Quotes Gabriele Coen
“Gabriele Coen è compositore e interprete di uno dei più entusiasmanti esempi di Nuova musica ebraica, capace di combinare una profonda conoscenza e un sincero rispetto per la tradizione, con un eccezionale intuito comunicativo e sensibilità immaginifica. All’avanguardia, eppure fermamente radicato nella tradizione, i suoi progetti esprimono passione, integrità e un’impeccabile arte interpretativa.”
John Zorn
“La musica di Gabriele Coen si ascolta sempre con intenso piacere”
-Franco Fayenz, Il Giornale
“Il coinvolgente nuovo lavoro del sassofonista e clarinettista romano Gabriele Coen riesce brillantemente nell’intento di rielaborare composizioni di ispirazione ebraica entrate poi nel repertorio abituale del jazz”
-Brad Farberman, Downbeat
“Gabriele Coen è solista di caratura internazionale”
-Paolo De Bernardin, Rockstar
“Il rinascimento della cultura ebraica, anche in musica, è storia. Gabriele Coen ce lo ricorda con un lavoro di straordinario equilibrio. Un’esperienza da non perdere.”
-Claudio Sessa, Il Corriere della Sera
“L’adattamento della musica klezmer al jazz (e viceversa) di Coen, non così letterale come in Don Byron o esasperata come in Zorn, mantiene il giusto equilibrio fra composizione e improvvisazione, producendo una combustione di ricca e cangiante esuberanza.”
-Aldo Gianolio, L’Unità
“Il multistrumentista Gabriele Coen prosegue con questo bel disco (Sephirot. Kabbalah in Music) la sua ricerca tra eredità musicale ebraica e jazz contemporaneo gestendo con personalità una materia sonora brillante. Italian Radical Jewish!”
-Enrico Bettinello-Il Giornale della Musica
“Tutto suona alla perfezione. Non c’è nulla fuori posto. Gabriele Coen ha firmato un capolavoro. Il suono del suo sax è come quello dello shofàr, che chiama a sé i dispersi e i respinti di tutta la Terra. Per farli stare bene. Rispondete pure tranquilli a questo richiamo, e non ve ne pentirete.”
-Pike Borsa, Musica Jazz
“ il polistrumentista e compositore romano, magistrale soprattutto al sax soprano e al clarinetto, propone un repertorio eccellente”
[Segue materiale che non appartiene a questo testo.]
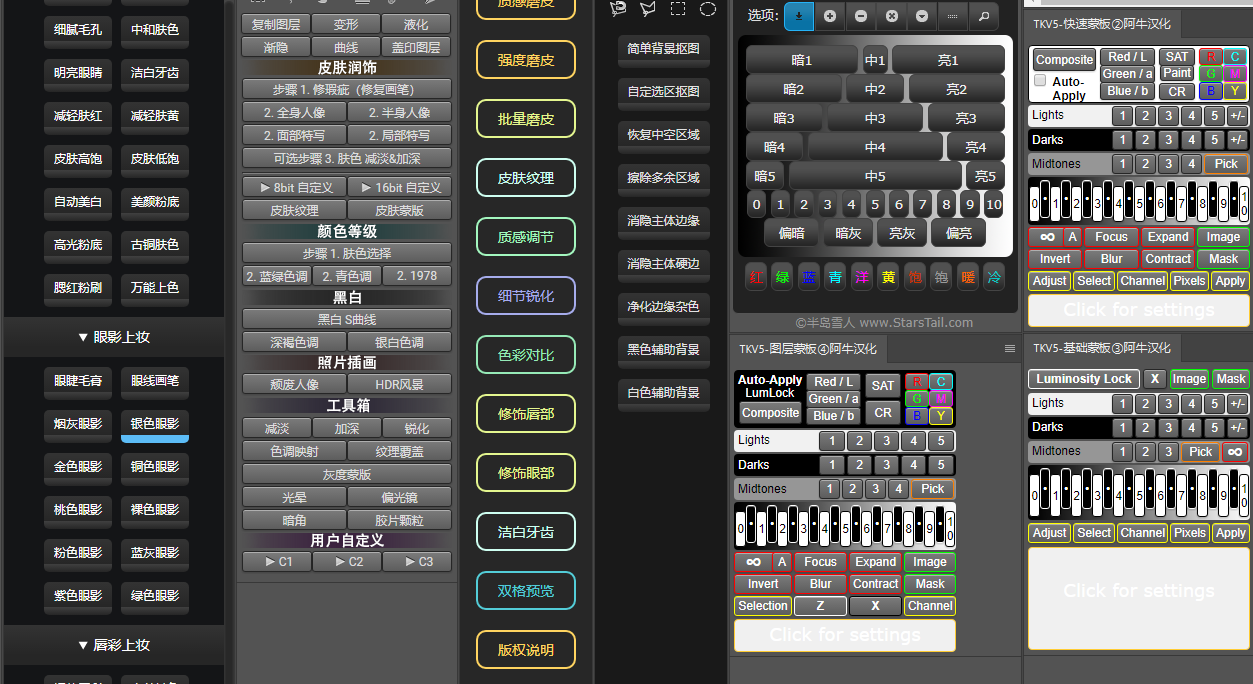
Task: Collapse the 唇彩上妆 section header
Action: click(x=114, y=645)
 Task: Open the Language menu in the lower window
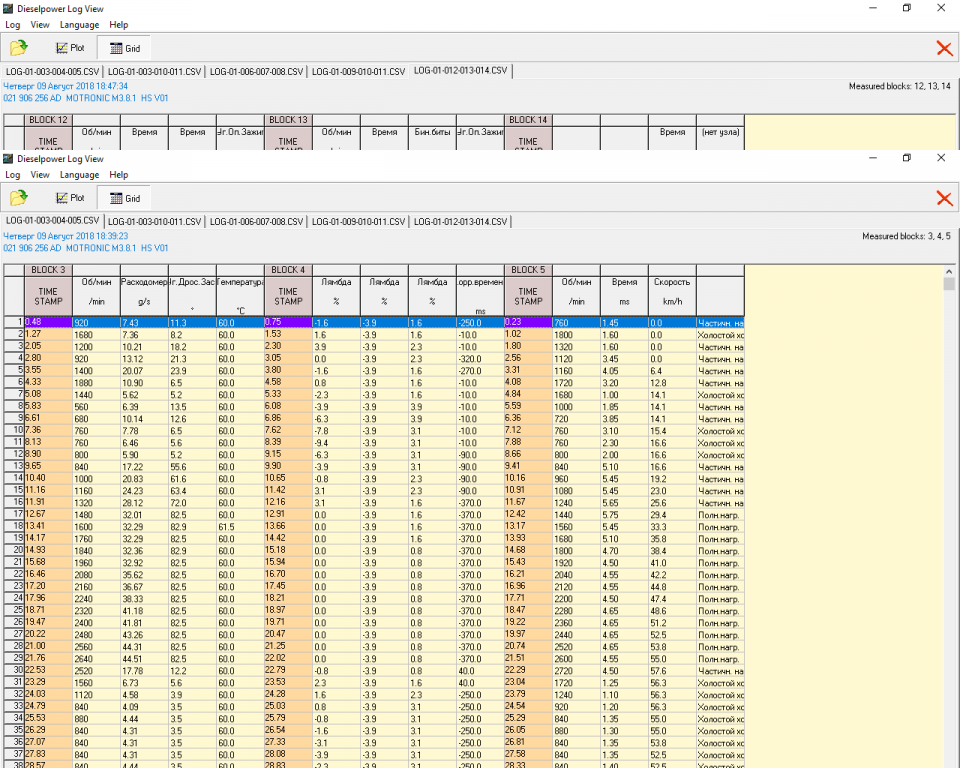tap(79, 175)
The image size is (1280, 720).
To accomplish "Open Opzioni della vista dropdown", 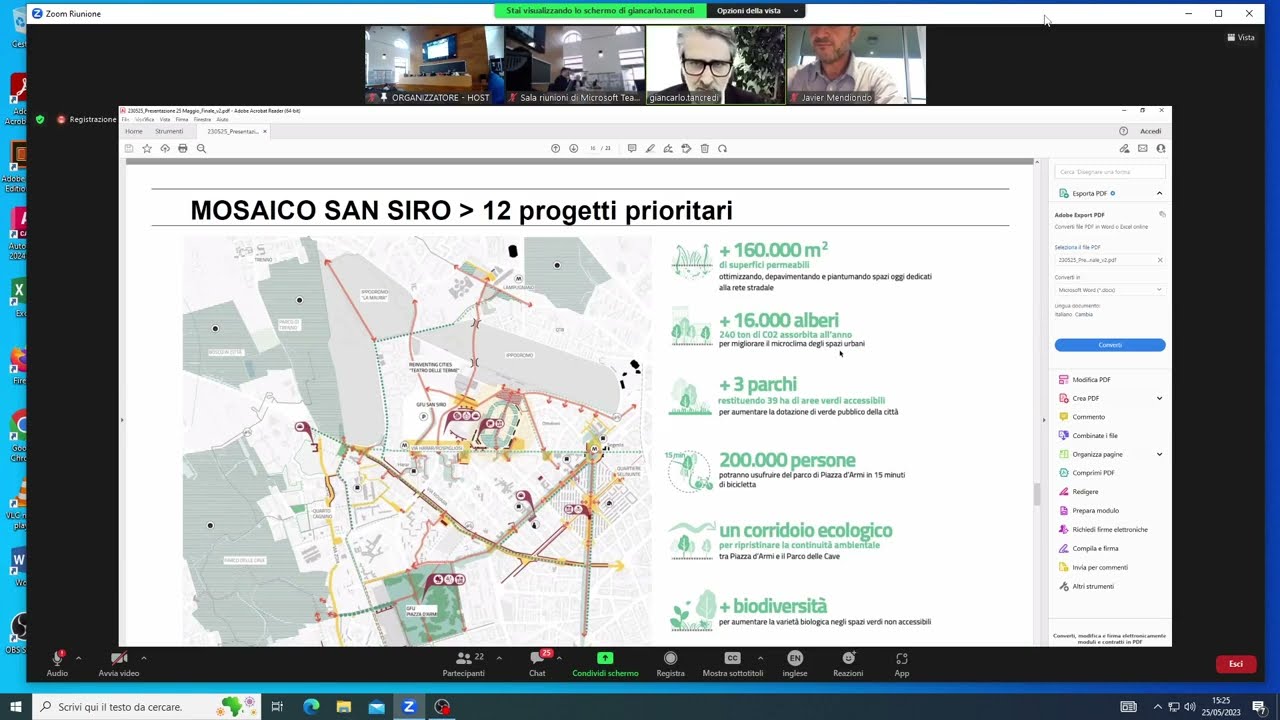I will click(x=755, y=11).
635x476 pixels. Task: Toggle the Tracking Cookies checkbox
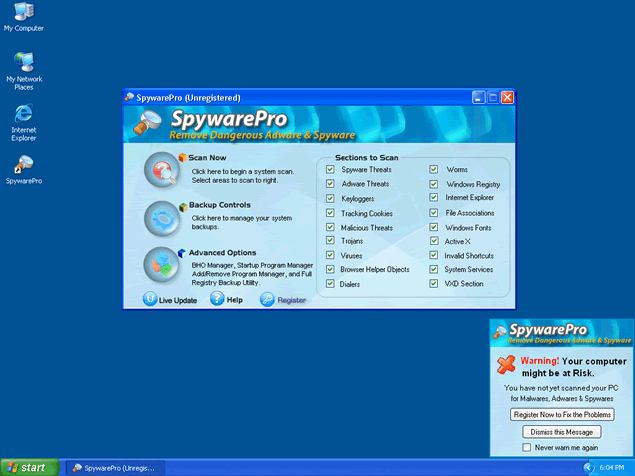330,213
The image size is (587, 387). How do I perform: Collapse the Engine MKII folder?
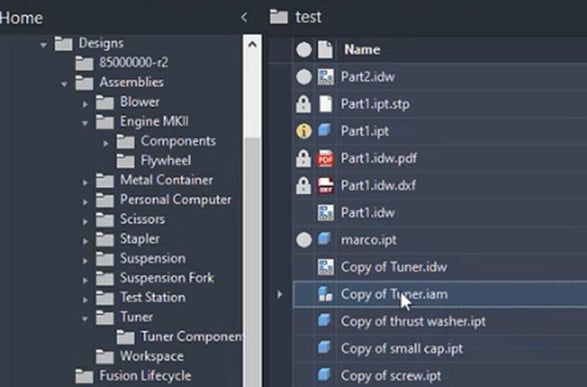(85, 123)
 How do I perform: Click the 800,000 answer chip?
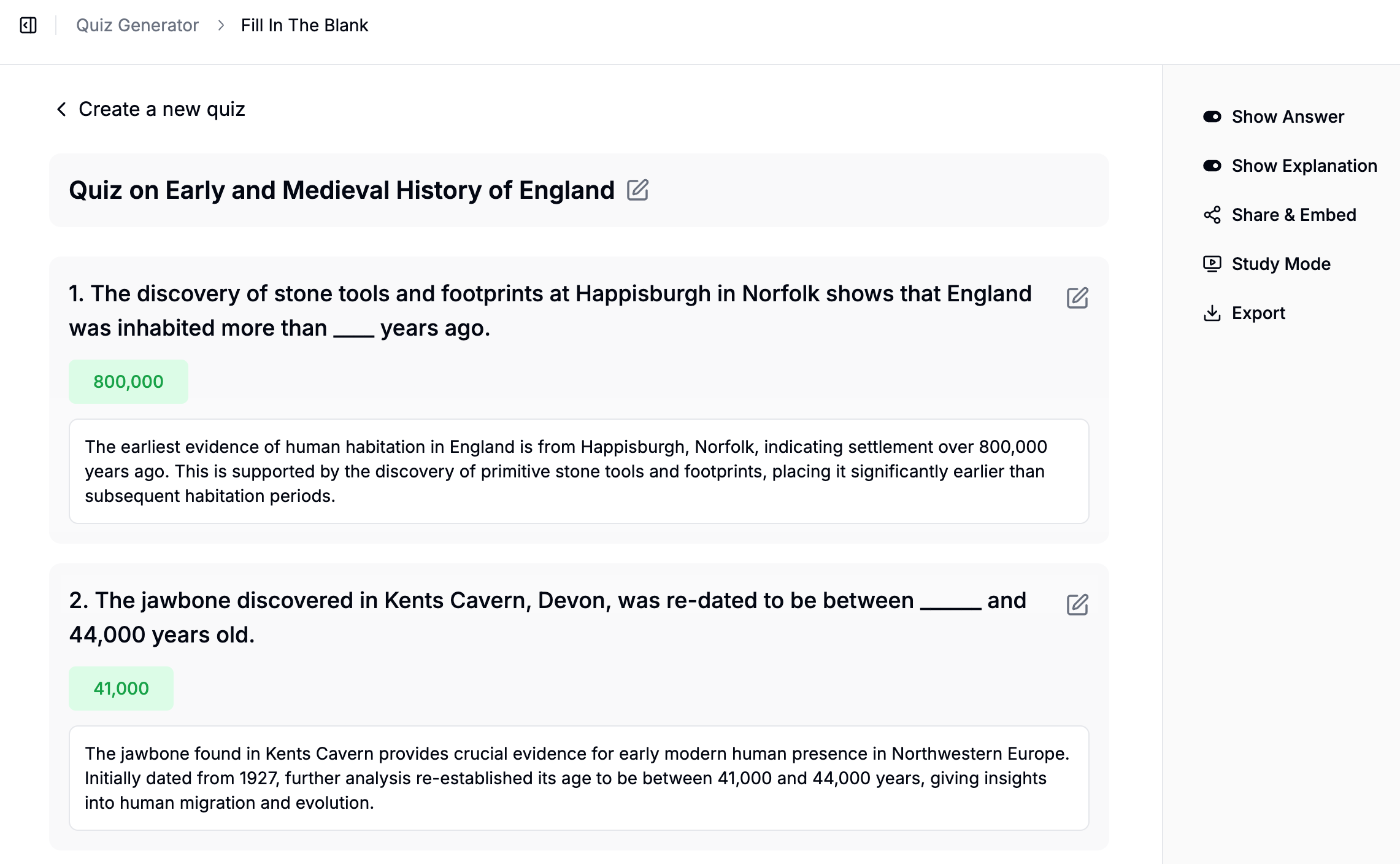[x=128, y=382]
-Luigi Onori, Il Manifesto
“Il nostro sassofonista-clarinettista prosegue il suo affascinante viaggio nei meandri della cultura ebraica dando vita come sempre a una musica suggestiva, avvolgente e ipnotica.”
Luciano Vanni, Jazzit
“Temi originali costruiti su scale e modi della musica ebraica con elementi di jazz e world music utilizzando l’energia del rock: nel complesso un ottimo disco, e la conferma del valore di un musicista che non sfigura al confronto con molti dei suoi più titolati colleghi di oltre oceano.”